-- Input --
*-*-*
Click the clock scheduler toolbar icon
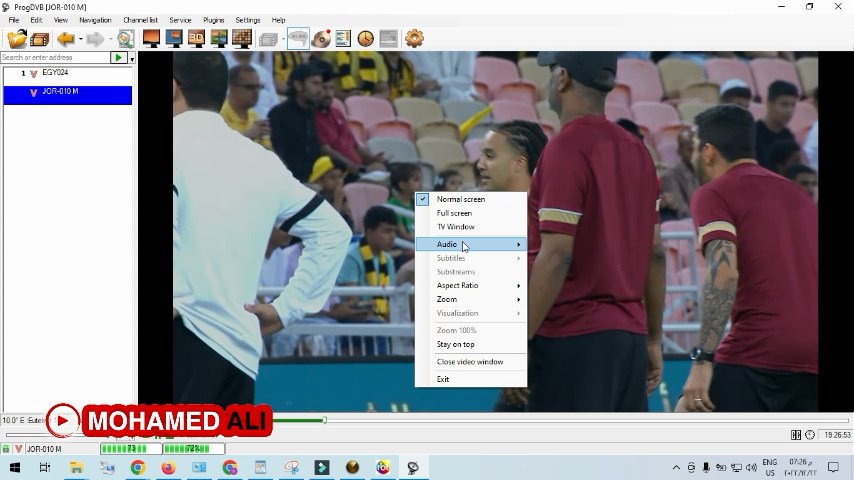[366, 39]
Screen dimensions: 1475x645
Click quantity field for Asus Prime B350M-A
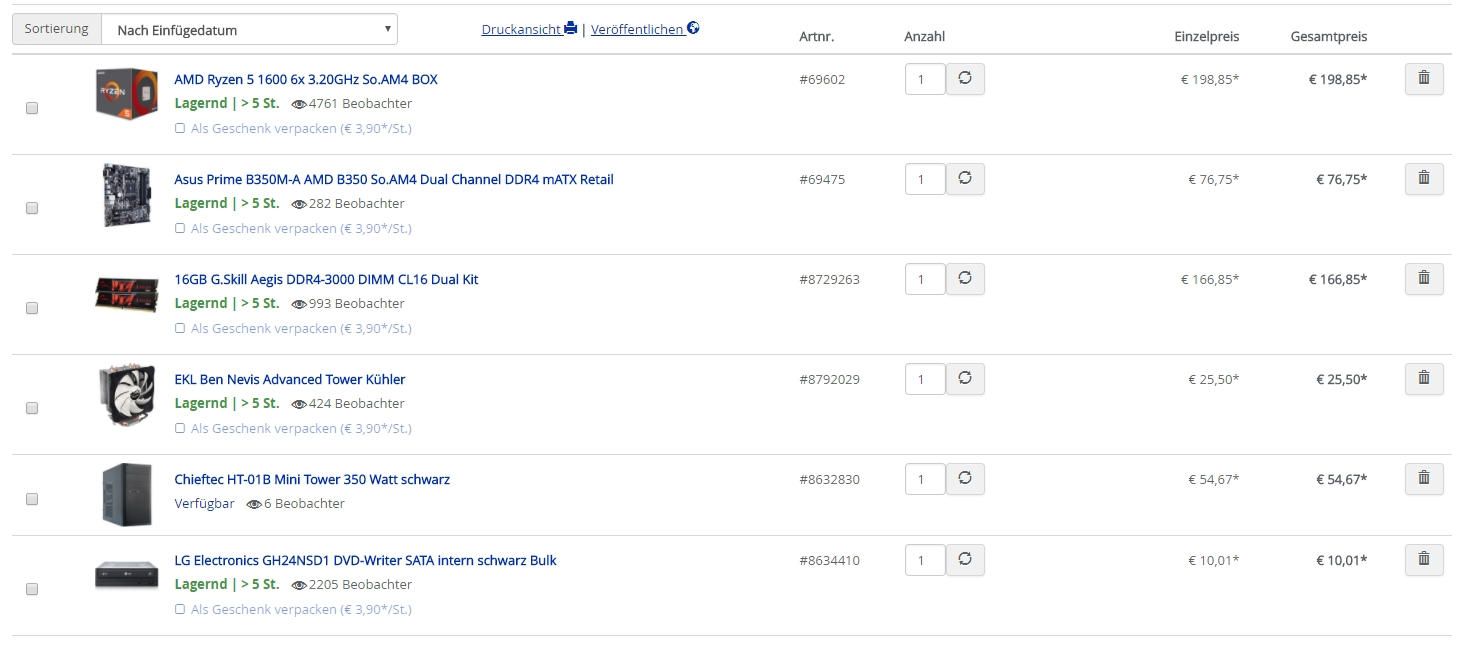pyautogui.click(x=924, y=180)
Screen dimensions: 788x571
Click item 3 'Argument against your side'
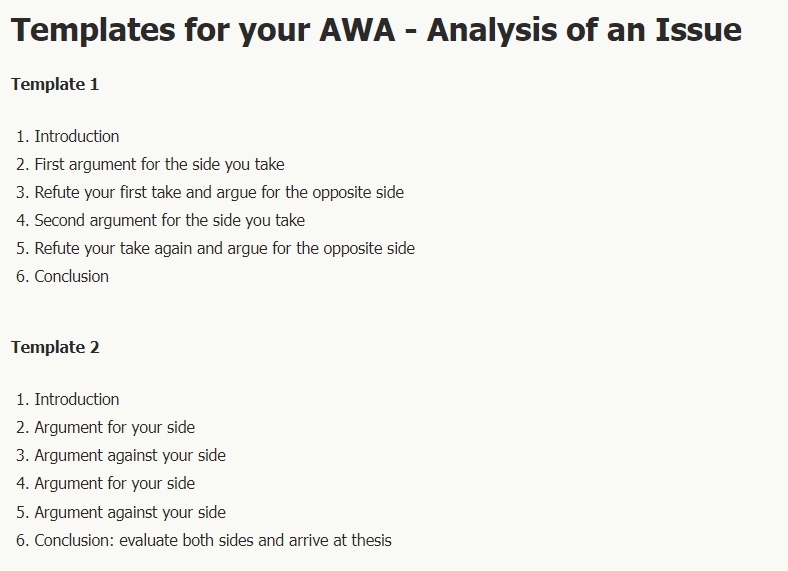[130, 455]
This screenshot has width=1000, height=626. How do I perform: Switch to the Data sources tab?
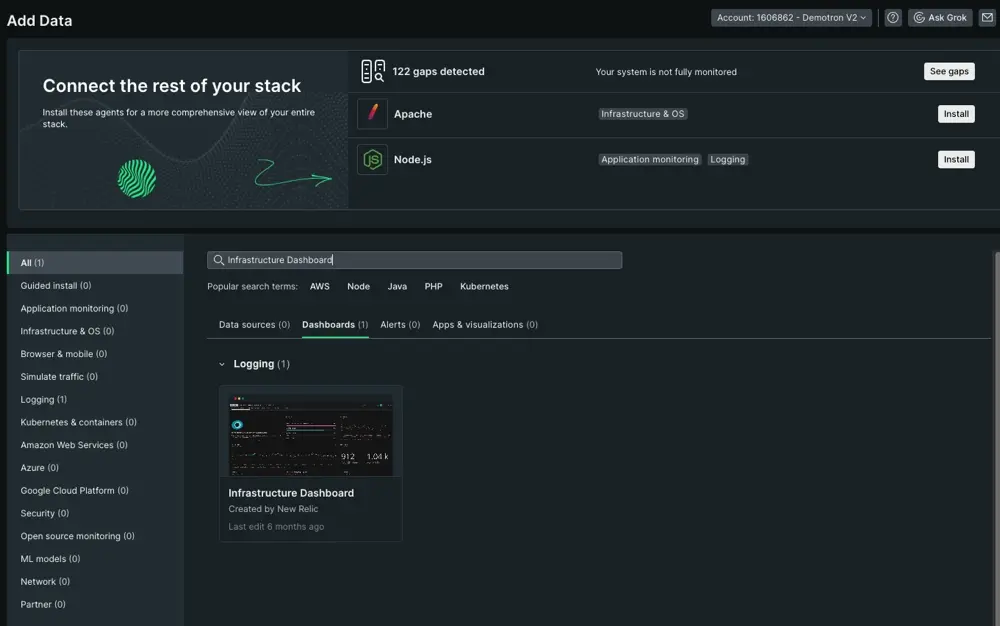(254, 325)
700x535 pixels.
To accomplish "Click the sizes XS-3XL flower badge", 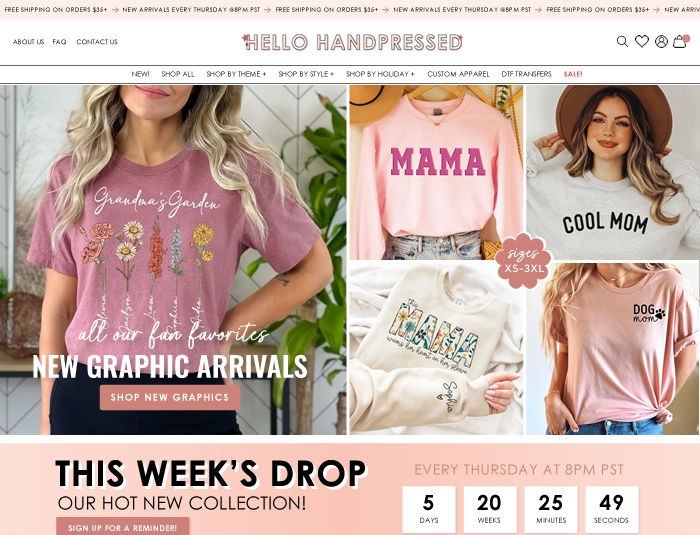I will point(524,261).
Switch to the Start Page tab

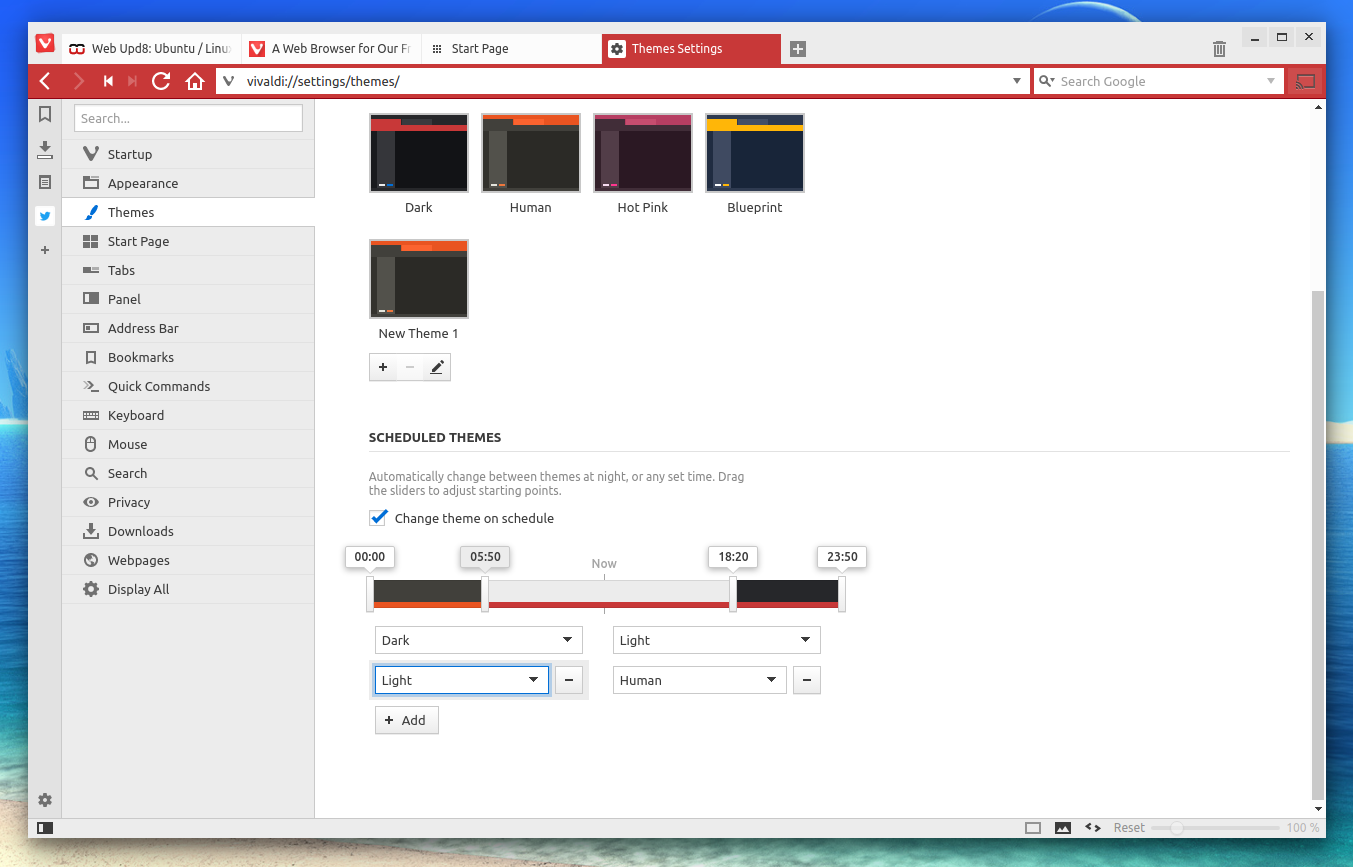pos(510,48)

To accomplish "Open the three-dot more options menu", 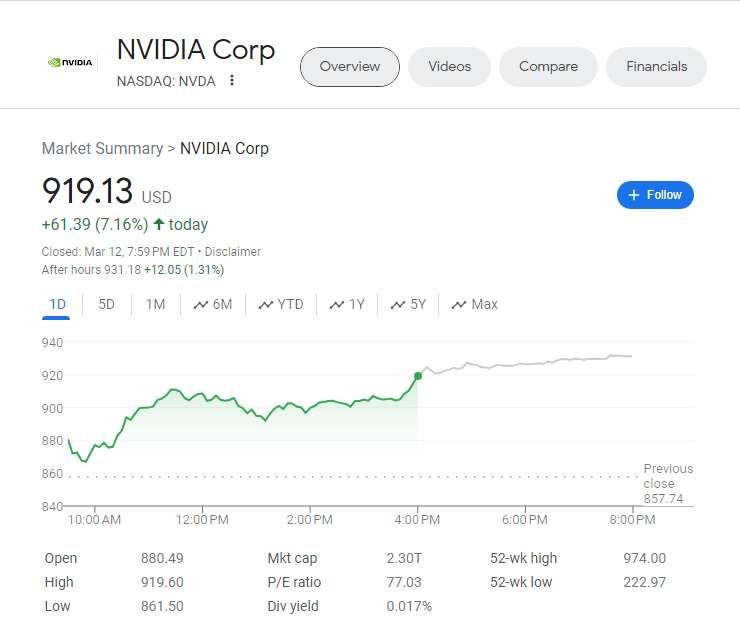I will 232,81.
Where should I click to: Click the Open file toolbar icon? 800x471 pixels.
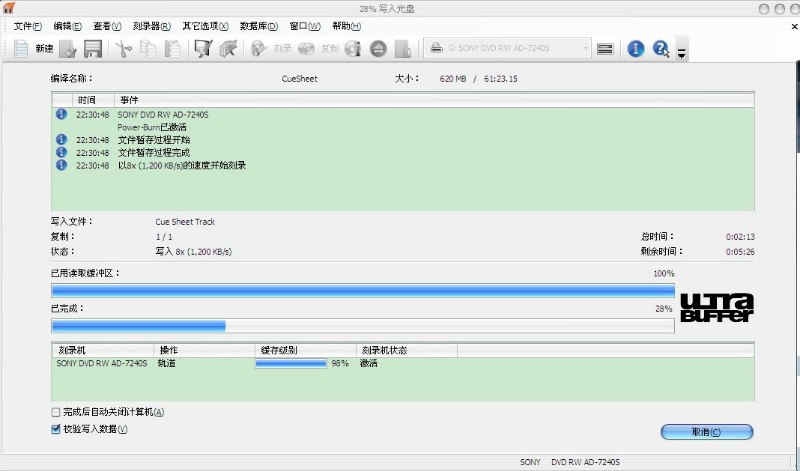point(68,48)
*-*-*
-- What to work on --
Would you copy all lines in the records where the string "dimensions" appears?

-- Task response --
Screen dimensions: 1475x645
Screen dimensions: 788x571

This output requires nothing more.